10 Superfood to boost your immunity !

Here are some superfoods to help fight infection and flu.


Proper nutrition is necessary to strengthen body immunity. When your body battles the flu or an infection for days or weeks your diet becomes even more essential to helping you achieve a fast recovery. Here are some superfoods to help fight infection and flu.

Mushrooms: Mushrooms are rich in Selenium, which helps white blood cells produce cytokines, immunity function cells, and beta glucans, an antimicrobial type of fiber, which helps activate cells that find and destroy microbes.


Almonds & Seeds: Heart-healthy almonds provide the immune-boosting antioxidant vitamin E, which reduces your chance of catching colds and developing respiratory infections. Other vitamin E sources are fortified cereals, turnip greens and wheat germ.

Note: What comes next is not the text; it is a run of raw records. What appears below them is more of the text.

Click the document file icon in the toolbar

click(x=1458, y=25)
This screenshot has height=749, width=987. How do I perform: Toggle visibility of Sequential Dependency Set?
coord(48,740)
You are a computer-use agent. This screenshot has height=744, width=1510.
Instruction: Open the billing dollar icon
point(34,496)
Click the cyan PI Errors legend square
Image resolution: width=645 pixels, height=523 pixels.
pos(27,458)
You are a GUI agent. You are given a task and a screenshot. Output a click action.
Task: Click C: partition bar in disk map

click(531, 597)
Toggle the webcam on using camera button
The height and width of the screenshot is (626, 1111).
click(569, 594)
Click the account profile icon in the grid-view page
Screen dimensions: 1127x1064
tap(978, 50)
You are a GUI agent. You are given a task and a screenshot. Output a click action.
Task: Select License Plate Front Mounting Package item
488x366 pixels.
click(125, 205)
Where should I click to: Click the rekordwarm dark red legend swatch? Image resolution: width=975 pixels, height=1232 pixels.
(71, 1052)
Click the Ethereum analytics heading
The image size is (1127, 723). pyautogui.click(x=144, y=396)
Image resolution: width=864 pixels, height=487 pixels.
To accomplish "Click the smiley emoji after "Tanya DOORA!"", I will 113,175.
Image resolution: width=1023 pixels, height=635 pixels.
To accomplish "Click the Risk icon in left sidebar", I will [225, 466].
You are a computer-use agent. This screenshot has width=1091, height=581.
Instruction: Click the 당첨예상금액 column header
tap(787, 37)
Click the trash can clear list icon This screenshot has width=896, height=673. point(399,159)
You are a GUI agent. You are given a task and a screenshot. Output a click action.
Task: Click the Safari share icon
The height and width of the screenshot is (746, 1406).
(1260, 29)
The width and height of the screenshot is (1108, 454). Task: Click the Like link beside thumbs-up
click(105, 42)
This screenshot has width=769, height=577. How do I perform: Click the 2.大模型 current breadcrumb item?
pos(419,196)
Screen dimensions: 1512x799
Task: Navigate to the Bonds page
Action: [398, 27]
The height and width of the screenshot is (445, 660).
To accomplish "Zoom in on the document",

Garlic: Garlic contains the phytochemical allicin, an antimicrobial compound. A British study found that people taking allicin supplements suffered 46 percent fewer colds and recovered faster from the ones that did not.


Dark chocolate: Cocoa contains a chemical called theobromine which helps the body fight the common cold symptoms. Dark chocolate is also rich in Magnesium, a mineral that boosts immunity. 


Tomato: contains a carotenoid known as Lycopene that improves body’s defenses.

Cooked tomatoes -- such as pasta  sauce -- make the fruit heart-healthier and boost its cancer & infection fighting ability, because it substantially raises the levels of beneficial compound lycopene.

Recent findings show that the regular consumption of a high lycopene tomato sauce helps in reducing bad cholesterol (LDL) blood levels.


Colored Bell Peppers are rich in vitamin C. Some studies show that vitamin C can reduce the intensity and duration of cold and flu. One cup of colored bell preppers provides 200 percent of your daily needs!


Proteins are essential to help your body build immune cells. Lean meat, poultry, fish, legumes, dairy, eggs, and nuts and seeds are good protein sources. High protein foods are rich in other healing nutrients such as vitamins B6, B12, Selenium and Zinc, which contribute to a healthy immune system.


Tea:  Researchers at Harvard University found that drinking tea improves the body’s immune defense system, probably because of theanine, an immunity building amino acid. Tea also contains catechins which act like a cleanup crew against free radicals. Drink one to three cups of black, green or white tea every day.


Citrus fruits: Findings show that flavonoids found in the soft white skin of citrus fruits increase the immune system activation. Flavonoids are also found in grapefruits, oranges, lemons, and limes amongst other fruits and vegetables.


Fatty Fish: In a recent study, participants with the lowest vitamin D levels were about 40 percent more likely to report a recent respiratory infection than those with higher levels. Salmon among other fatty fish (sardines and tuna) contains high amounts of omega 3 fatty acid (with inflammation fighting properties), and Vitamin D. Replace red meat and other processed meats such as bacon and deli meats with fish and fatty fish.




Simple Carbs & Sugar: Consumption of refined sugars found in white bread, cakes and biscuits may weaken the immune system and increase the risk of infection. Also, junk meals and processed foods are rich in hydrogenated vegetable oils which increase inflammation. Try substituting them by complex carbohydrates and fresh foods.